I am currently reading Gargantua by Rabelais. Gargantua is the story of a giant and his various adventures, starting from his birth. The language is quite challenging, which is weird because it is a translation. Here is a passage about Gargantua being excited to tell his father about wiping his butt. To give you a taste of this stuff, here is a poem from the work, introduced with “I wiped myself with hay, with straw, with thatch-rushes, with flax, with wool, with paper, but,”

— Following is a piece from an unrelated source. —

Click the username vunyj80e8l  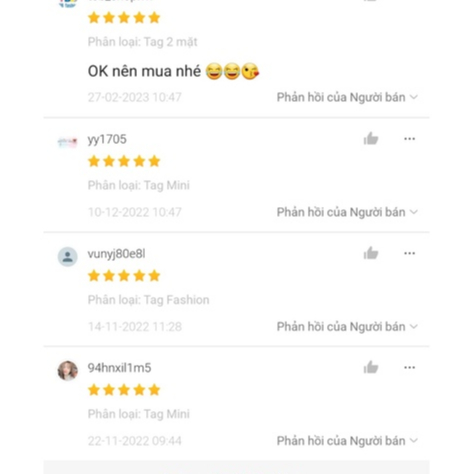pos(116,254)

Who his foul tail with paper wipes,
Shall at his ballocks leave some chips.What, said Grangousier, my little rogue, hast thou been at the pot, that thou dost rhyme already? Yes, yes, my lord the king, answered Gargantua, I can rhyme gallantly, and rhyme till I become hoarse with rheum. Hark, what our privy says to the skiters:
Shittard,
Squirtard,
Crackard,
Turdous,
Thy bung
Hath flung
Some dung
On us:
Filthard,
Cackard,
Stinkard,
St. Antony’s fire seize on thy toane (bone?),
If thy
Dirty
Dounby
Thou do not wipe, ere thou be gone.Will you have any more of it? Yes, yes, answered Grangousier. Then, said Gargantua,
A Roundelay.
In shitting yes’day I did know
The sess I to my arse did owe:
The smell was such came from that slunk,
That I was with it all bestunk:
O had but then some brave Signor
Brought her to me I waited for,
In shitting!I would have cleft her watergap,
And join’d it close to my flipflap,
Whilst she had with her fingers guarded
My foul nockandrow, all bemerded
In shitting.
Now, just as I’m about to put it down and give up, there is something of the satire that seems to maybe get through. Also, it is fun to read a Paul Bunyon story from the 1500’s. Still, I’m not convinced that this book is “great.”